A type of document in the International Organization for Standardization portfolio of deliverables.
A technical specification (often abbreviated as spec) is an explicit set of requirements to be satisfied by a material, product, or service. Should a material, product or service fail to meet one or more of the applicable specifications, it may be referred to as being out of specification; the abbreviation OOS may also be used. Specs are a type of technical standard.
A technical specification may be developed by any of various kinds of organizations, both public and private. Example organization types include a corporation, a consortium (a small group of corporations), a trade association (an industry-wide group of corporations), a national government (including its military, regulatory agencies, and national laboratories and institutes), a professional association (society), or a purpose-made standards organization such as ISO. It is common for one organization to refer to (reference, call out, cite) the standards of another. Voluntary standards may become mandatory if adopted by a government or business contract.
Sometimes the term specification is used in connection with a data sheet (or spec sheet). A data sheet describes the technical characteristics of an item or product. It can be published by a manufacturer to help people choose products or to help use the products. A data sheet is not a technical specification as described in this article. In engineering, manufacturing, and business, it is vital for suppliers, purchasers, and users of materials, products, or services to understand and agree upon all requirements. A specification is a type of a standard which is often referenced by a contract or procurement document. It provides the necessary details about the specific requirements.

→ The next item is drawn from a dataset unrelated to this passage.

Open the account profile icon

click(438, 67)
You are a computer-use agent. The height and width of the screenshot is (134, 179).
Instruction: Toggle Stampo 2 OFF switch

Specifications may be written by government agencies, standards organizations, trade associations, corporations, and others. A product specification does not necessarily prove a product to be correct. An item might be verified to comply with a specification or stamped with a specification number: This does not, by itself, indicate that the item is fit for any particular use. The people who use the item (engineers, trade unions, etc.) or specify the item (building codes, government, industry, etc.) have the responsibility to consider the choice of available specifications, specify the correct one, enforce compliance, and use the item correctly. Validation of suitability is necessary.
A good engineering specification, by itself, does not necessarily imply that all products sold to that specification actually meet the listed targets and tolerances. Actual production of any material, product, or service involves inherent variation of output. With a normal distribution, the tails of production may extend well beyond plus and minus three standard deviations from the process average.
The process capability of materials and products needs to be compatible with the specified engineering tolerances. Process controls must be in place and an effective Quality management system, such as Total Quality Management, needs to keep actual production within the desired tolerances. Effective enforcement of a specification is necessary for it to be useful.